Without an in-depth understanding of pumping systems and the lack of any other alarms, some operators may choose not to follow the decision support delivered from a predictive-maintenance system. The benefits of these systems are achieved only if the operator trusts the information being delivered.

This is the point, for Sulzer, where the equipment optimization specialists (EOS) come to the fore. Building on Blue Box as a common basis for engaging with the operator, these experts address a need for the technical ability and experience to complement the insights—such as on a detected anomaly—offering expert advice to the operator and enabling an action plan to be formulated. Collaboration between site personnel and the EOS allows the options to be defined, along with the required actions, timings, and benefits. From there, the information can be delivered to the decision makers, with supporting evidence, to allow them to make a well-informed choice.

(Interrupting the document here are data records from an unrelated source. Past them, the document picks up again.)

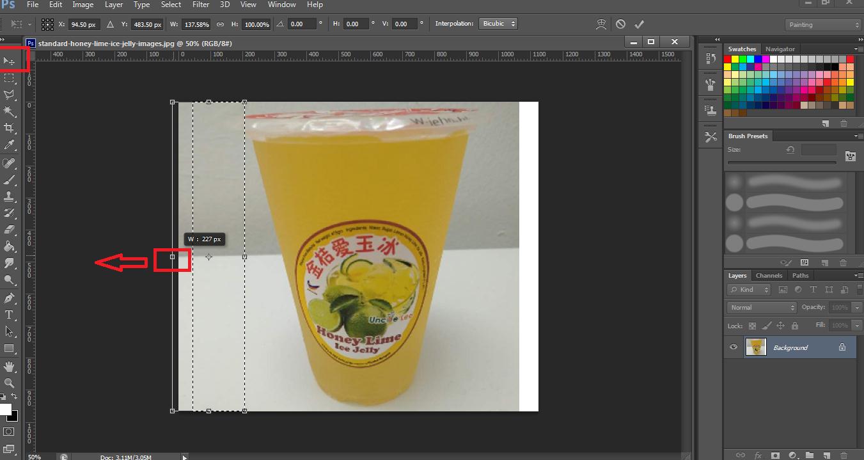Select the Horizontal Type tool

click(10, 315)
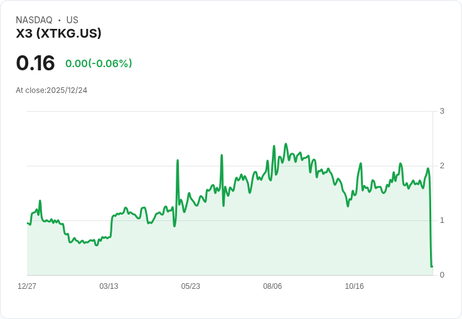
Task: Click the current price 0.16
Action: coord(35,63)
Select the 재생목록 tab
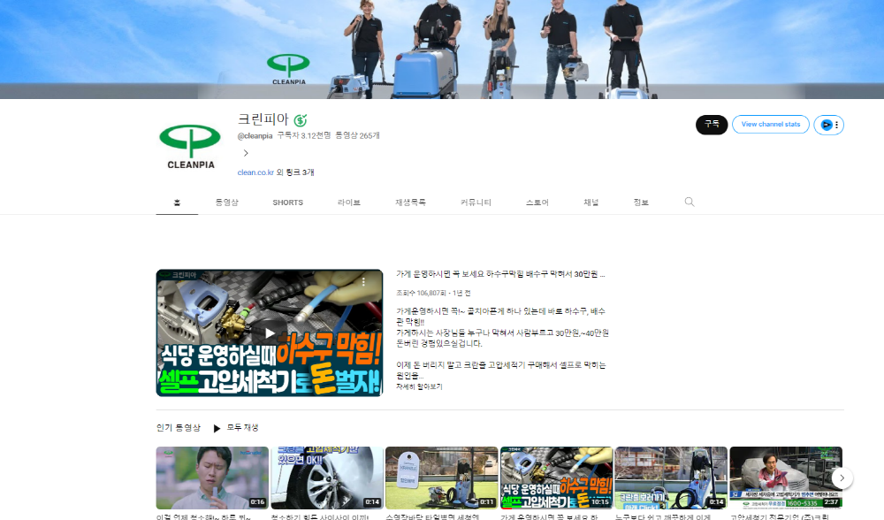 [x=410, y=203]
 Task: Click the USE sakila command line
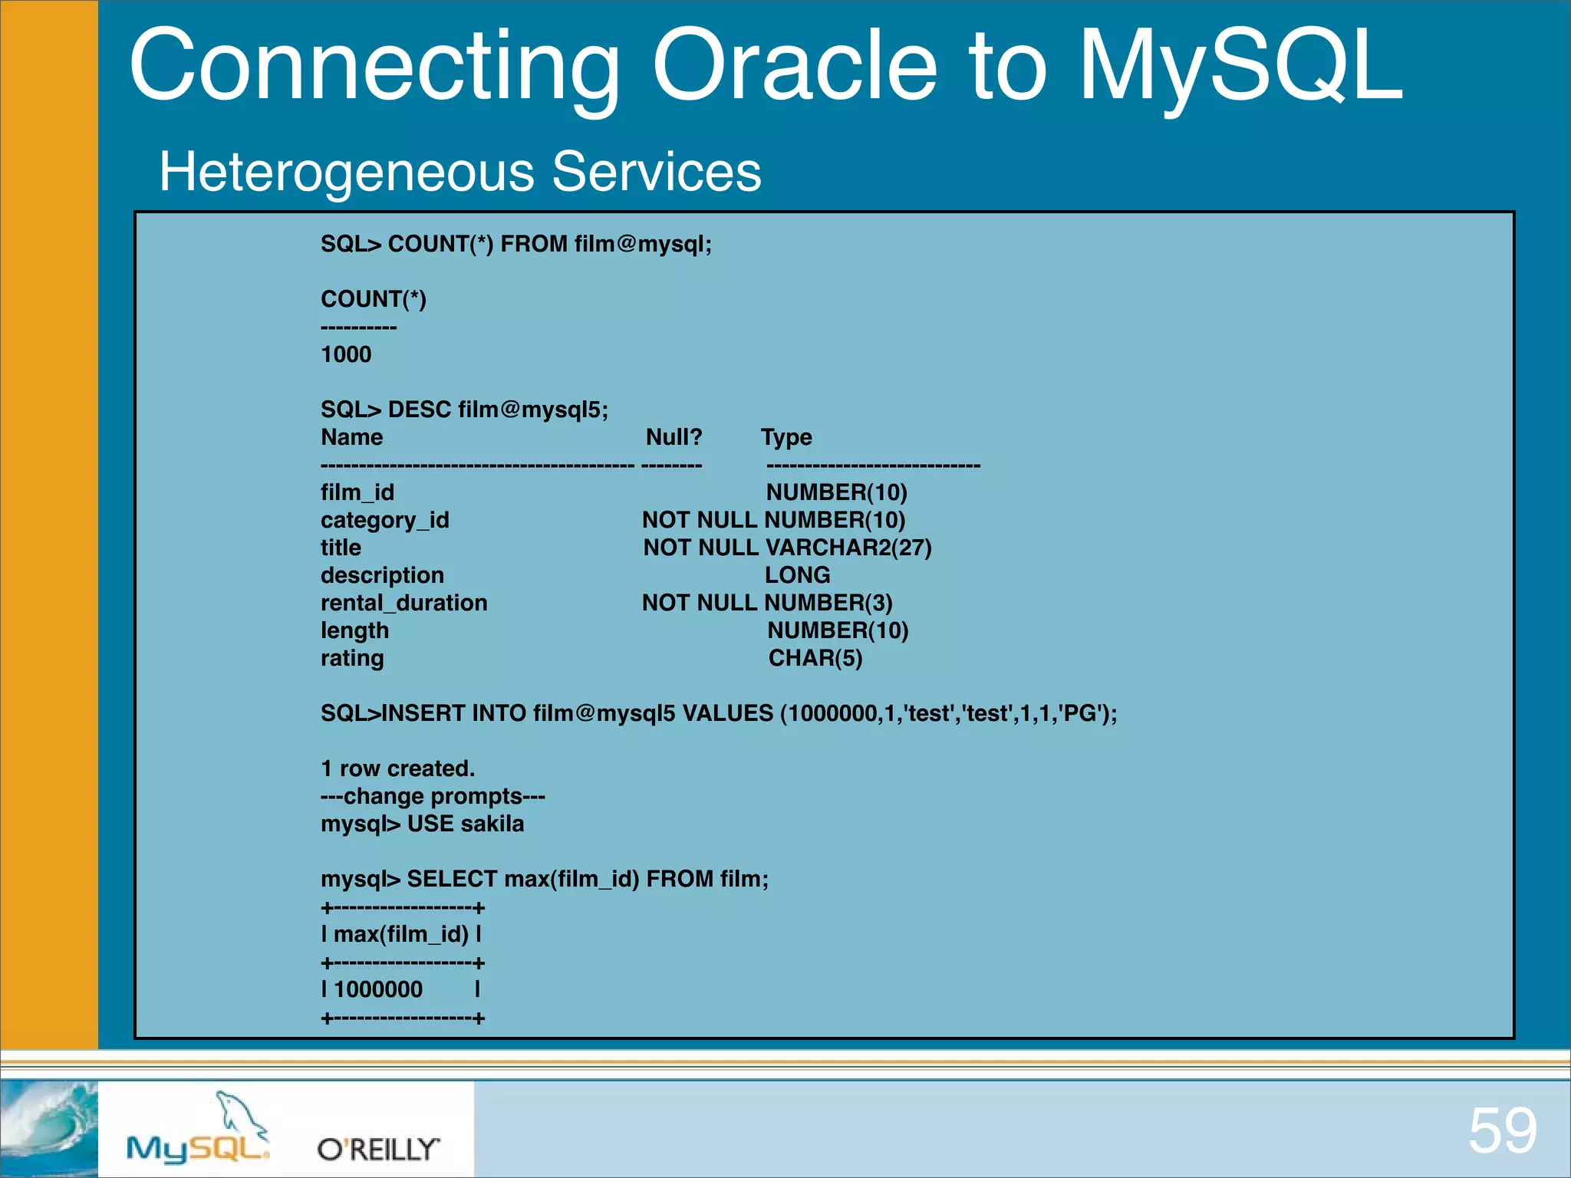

A solution turns anomalies into insights and insights into actions. Digital solutions deliver decision support; however, no solution is of value without connecting to action. Ultimately, machine learning on its own has limited benefits; several other aspects must be combined to deliver an end-to-end solution.

Data quality must have a continual reality check. An expert understanding of how the physical equipment design is represented in a digital format is necessary to protect from false positives and react to true intelligence.

Data security is paramount; without meeting the corporate security policy, the project will never take off. Any changes to this policy must be accommodated, so the analytics solution needs to be flexible.

Sulzer’s Blue Box is a good example of how machine learning can be combined with extensive pump knowledge that comes from being an original equipment manufacturer to enable actions to be planned, keeping costs to a minimum and avoiding downtime wherever possible.